-- DIRECTIONS --
(a) Answer these from the k6 chaos testing guide, marking each answer to match:
(i) Which pre-built Docker image does it name?
(ii) What two layers does the Disruptor target?
(iii) In the comparison table, which chaos test sits beside "1000 concurrent users"?
(b) Write out word for word the part of the k6 chaos testing guide starting with "Performance Testing" and going on through "under degraded conditions.".

─── ARTICLE ───

Performance Testing

k6 for Chaos Testing: Fault Injection and Resilience Scenarios

HelpMeTest

14 May 2026 — 5 min read

k6 is known as a load testing tool. What's less known is that it's also effective for chaos testing — simulating fault conditions, injecting failures at the application layer, and validating resilience under degraded conditions.

This guide covers k6's chaos capabilities: the k6 Disruptor extension, fault injection patterns, and building resilience test scenarios alongside your load tests.

k6 Beyond Load Testing

Standard k6 tests measure how your application performs under traffic. Chaos k6 tests measure how your application behaves under failure:

Load test	Chaos test
1000 concurrent users	1000 users + 30% of requests failing
P99 latency under peak load	P99 latency when database is slow
How many requests per second	How many users get errors when service B is down

The same scripting language, the same execution model — different failure scenarios injected.

The k6 Disruptor

The xk6-disruptor extension adds fault injection capabilities to k6:

# Install k6 with the disruptor extension
go install go.k6.io/xk6/cmd/xk6@latest
xk6 build --with github.com/grafana/xk6-disruptor

Or use the pre-built Docker image:

docker pull grafana/xk6-disruptor

The Disruptor targets two layers:

Pod Disruptor — injects faults directly into Kubernetes pods (requires cluster access)
Service Disruptor — injects faults at the Kubernetes service level (affects traffic routing)

─── DATA PROVIDED ───

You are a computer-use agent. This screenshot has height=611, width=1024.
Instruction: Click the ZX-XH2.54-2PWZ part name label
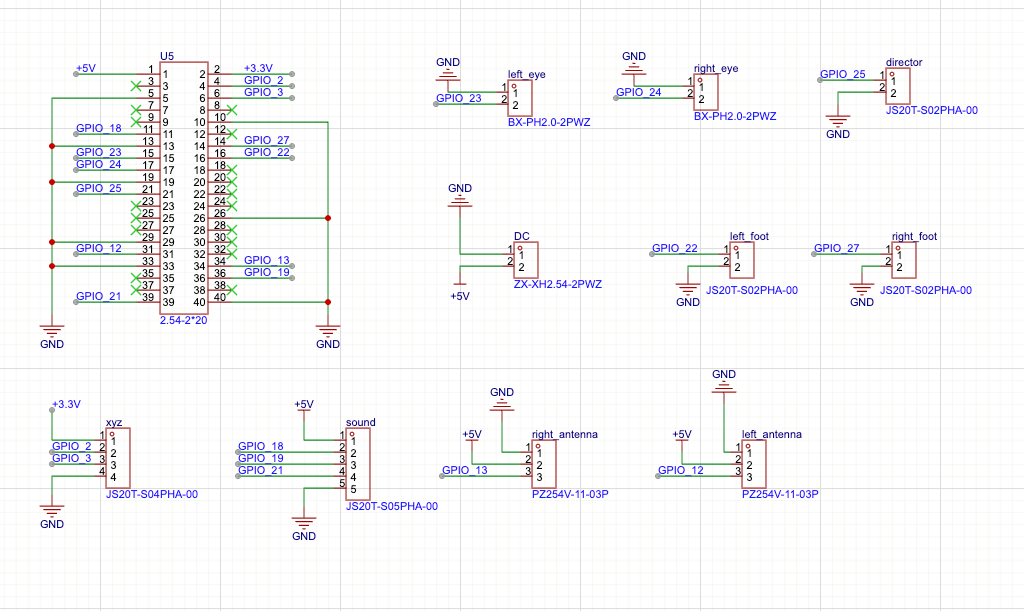[x=558, y=284]
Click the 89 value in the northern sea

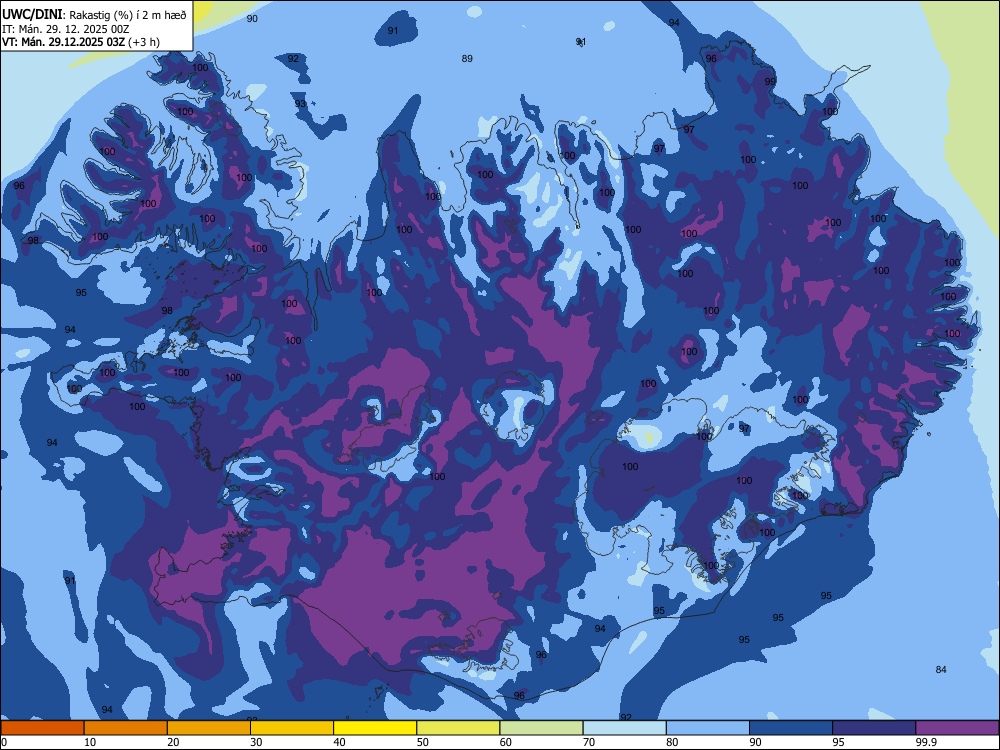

───

-- THE RESPONSES --
(a)
(i) grafana/xk6-disruptor
(ii) The Pod Disruptor and the Service Disruptor
(iii) 1000 users + 30% of requests failing

(b)
Performance Testing

k6 for Chaos Testing: Fault Injection and Resilience Scenarios

HelpMeTest

14 May 2026 — 5 min read

k6 is known as a load testing tool. What's less known is that it's also effective for chaos testing — simulating fault conditions, injecting failures at the application layer, and validating resilience under degraded conditions.